B. Allégations relatives au caractère scandaleux, frivole ou vexatoire (alinéa 221(1)c)) et à l’abus de procédure (alinéa 221(1)f))

[17] L’alinéa 221(1)c) des Règles permet également à la Cour de radier une déclaration lorsqu’elle est scandaleuse, frivole ou vexatoire.

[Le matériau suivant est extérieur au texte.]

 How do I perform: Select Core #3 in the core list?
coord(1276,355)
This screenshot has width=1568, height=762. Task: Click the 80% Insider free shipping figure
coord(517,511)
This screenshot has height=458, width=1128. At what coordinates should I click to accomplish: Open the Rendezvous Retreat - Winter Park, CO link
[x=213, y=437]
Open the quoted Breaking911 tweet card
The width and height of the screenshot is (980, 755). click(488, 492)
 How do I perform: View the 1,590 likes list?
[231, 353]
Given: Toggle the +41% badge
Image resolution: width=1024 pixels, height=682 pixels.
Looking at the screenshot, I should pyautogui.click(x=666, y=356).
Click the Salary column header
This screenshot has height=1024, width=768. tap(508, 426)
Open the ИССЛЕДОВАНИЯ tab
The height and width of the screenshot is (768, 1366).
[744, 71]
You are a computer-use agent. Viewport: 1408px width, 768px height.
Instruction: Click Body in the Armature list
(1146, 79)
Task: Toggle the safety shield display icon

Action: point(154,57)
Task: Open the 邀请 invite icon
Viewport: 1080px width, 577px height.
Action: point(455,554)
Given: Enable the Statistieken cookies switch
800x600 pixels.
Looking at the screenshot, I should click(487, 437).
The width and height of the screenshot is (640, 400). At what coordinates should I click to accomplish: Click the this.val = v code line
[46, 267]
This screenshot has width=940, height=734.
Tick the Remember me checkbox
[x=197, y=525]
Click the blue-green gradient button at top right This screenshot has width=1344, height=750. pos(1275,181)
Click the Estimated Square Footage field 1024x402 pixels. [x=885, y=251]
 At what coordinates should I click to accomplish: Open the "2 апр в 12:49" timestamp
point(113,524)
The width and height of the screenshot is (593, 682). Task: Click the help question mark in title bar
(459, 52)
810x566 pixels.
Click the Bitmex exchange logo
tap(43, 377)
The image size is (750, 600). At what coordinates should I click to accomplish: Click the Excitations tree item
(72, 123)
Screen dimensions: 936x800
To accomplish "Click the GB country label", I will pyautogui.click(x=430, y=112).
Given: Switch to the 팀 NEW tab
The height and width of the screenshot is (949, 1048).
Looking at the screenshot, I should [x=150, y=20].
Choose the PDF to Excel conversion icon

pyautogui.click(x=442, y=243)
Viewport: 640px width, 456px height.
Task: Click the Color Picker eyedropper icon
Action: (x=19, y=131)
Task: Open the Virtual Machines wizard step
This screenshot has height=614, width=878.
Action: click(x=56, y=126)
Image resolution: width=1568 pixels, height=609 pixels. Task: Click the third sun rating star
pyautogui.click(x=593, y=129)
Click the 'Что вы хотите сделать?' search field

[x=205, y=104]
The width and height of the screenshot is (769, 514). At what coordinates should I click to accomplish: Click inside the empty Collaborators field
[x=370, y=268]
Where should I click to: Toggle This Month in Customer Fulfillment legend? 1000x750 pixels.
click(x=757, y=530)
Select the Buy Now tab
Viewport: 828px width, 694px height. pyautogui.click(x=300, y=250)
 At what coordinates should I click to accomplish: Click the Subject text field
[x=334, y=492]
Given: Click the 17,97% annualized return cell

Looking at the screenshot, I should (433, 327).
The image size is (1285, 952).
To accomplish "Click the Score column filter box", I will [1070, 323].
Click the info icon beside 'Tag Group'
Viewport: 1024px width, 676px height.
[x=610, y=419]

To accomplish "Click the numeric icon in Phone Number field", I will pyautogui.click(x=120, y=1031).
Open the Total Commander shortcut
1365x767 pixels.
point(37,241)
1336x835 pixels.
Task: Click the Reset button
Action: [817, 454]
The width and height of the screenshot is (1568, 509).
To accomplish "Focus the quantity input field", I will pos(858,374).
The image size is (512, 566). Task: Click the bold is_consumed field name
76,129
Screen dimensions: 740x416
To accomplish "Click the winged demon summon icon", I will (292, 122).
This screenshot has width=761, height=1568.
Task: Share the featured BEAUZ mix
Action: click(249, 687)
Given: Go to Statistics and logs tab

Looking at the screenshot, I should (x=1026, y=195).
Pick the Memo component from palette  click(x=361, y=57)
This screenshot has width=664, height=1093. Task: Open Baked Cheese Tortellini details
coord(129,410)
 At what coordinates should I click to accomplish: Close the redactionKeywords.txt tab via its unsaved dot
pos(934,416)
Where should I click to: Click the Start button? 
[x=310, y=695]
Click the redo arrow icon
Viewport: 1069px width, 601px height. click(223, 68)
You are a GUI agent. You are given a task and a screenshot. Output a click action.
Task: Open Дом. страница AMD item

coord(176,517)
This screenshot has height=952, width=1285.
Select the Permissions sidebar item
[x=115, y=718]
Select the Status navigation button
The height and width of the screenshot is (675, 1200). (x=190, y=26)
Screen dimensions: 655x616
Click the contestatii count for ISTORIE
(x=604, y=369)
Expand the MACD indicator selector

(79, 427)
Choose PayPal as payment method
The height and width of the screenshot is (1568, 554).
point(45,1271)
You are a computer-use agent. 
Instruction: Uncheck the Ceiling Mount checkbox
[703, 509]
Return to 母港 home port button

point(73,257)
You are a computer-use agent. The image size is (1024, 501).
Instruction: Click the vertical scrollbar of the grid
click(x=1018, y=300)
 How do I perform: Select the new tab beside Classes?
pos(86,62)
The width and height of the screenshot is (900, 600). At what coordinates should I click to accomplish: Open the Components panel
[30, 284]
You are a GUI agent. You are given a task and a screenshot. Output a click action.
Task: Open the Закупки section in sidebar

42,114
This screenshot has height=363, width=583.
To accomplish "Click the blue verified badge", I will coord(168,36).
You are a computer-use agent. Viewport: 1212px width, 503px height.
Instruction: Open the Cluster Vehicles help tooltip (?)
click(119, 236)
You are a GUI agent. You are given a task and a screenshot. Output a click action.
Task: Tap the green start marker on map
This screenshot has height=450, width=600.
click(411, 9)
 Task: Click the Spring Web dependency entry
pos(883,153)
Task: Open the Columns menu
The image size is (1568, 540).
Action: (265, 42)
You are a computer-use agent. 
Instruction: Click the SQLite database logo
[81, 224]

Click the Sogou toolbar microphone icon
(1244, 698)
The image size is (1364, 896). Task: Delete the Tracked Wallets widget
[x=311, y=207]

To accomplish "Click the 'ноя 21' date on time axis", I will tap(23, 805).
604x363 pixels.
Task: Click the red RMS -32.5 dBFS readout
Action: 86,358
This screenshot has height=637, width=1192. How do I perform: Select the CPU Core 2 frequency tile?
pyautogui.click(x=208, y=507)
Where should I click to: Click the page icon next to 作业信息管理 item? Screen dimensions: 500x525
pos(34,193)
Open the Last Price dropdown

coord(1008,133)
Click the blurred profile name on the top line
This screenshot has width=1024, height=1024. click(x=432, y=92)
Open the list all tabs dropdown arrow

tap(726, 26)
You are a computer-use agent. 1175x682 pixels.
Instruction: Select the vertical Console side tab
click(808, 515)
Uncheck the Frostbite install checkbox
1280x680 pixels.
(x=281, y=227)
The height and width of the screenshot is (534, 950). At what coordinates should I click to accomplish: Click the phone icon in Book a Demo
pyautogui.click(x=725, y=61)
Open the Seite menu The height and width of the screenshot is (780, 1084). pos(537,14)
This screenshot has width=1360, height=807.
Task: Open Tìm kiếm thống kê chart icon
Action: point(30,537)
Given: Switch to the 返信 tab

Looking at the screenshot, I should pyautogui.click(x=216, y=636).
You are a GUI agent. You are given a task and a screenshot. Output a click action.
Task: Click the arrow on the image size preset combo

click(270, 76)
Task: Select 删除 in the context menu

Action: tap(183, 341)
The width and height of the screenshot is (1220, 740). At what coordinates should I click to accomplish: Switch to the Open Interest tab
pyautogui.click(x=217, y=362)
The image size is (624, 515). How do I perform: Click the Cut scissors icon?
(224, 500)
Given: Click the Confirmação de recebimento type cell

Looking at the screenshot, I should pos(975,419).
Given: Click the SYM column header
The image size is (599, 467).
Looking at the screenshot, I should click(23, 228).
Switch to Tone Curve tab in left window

La norme est respectée lorsque les actes de procédure font état de si peu de faits substantiels que le défendeur ne sait comment y répondre, et est donc incapable de se défendre, et qu’il est impossible pour la Cour de diriger correctement les procédures (voir Kisikawpimootewin c Canada, 2004 CF 1426 au para 8; Zbarsky c Canada, 2022 CF 195 au para 40). La déclaration peut également être radiée en vertu de l’alinéa 221(1)f) des Règles si elle constitue un abus de procédure. Il est évident que ces deux alinéas des Règles s’appliquent en l’espèce. Il n’y a rien d’autre à dire.

IV. Conclusion

[18] Compte tenu de tout ce qui précède, il est clair que la déclaration de M. Kakuev ne comporte pas « la moindre cause d’action ». À la lumière de cette lacune fatale, la déclaration doit être radiée sans autorisation de la modifier (voir Spatling c Canada (Solliciteur général), 2003 CFPI 445 au para 8; Kiely v Canada (Minister of Justice), 10 FTR 10, 4 ACWS (3e) 94, [1987] CarswellNat 236 à la p 11; et Larden v Canada, [1998] FCJ No 445 (QL), 145 FTR 140 aux p 149-150).

[19] La requête du défendeur est accueillie. La déclaration est radiée sans autorisation de la modifier. La somme globale de 2 000 $, taxes et débours compris, est adjugée au défendeur au titre des dépens.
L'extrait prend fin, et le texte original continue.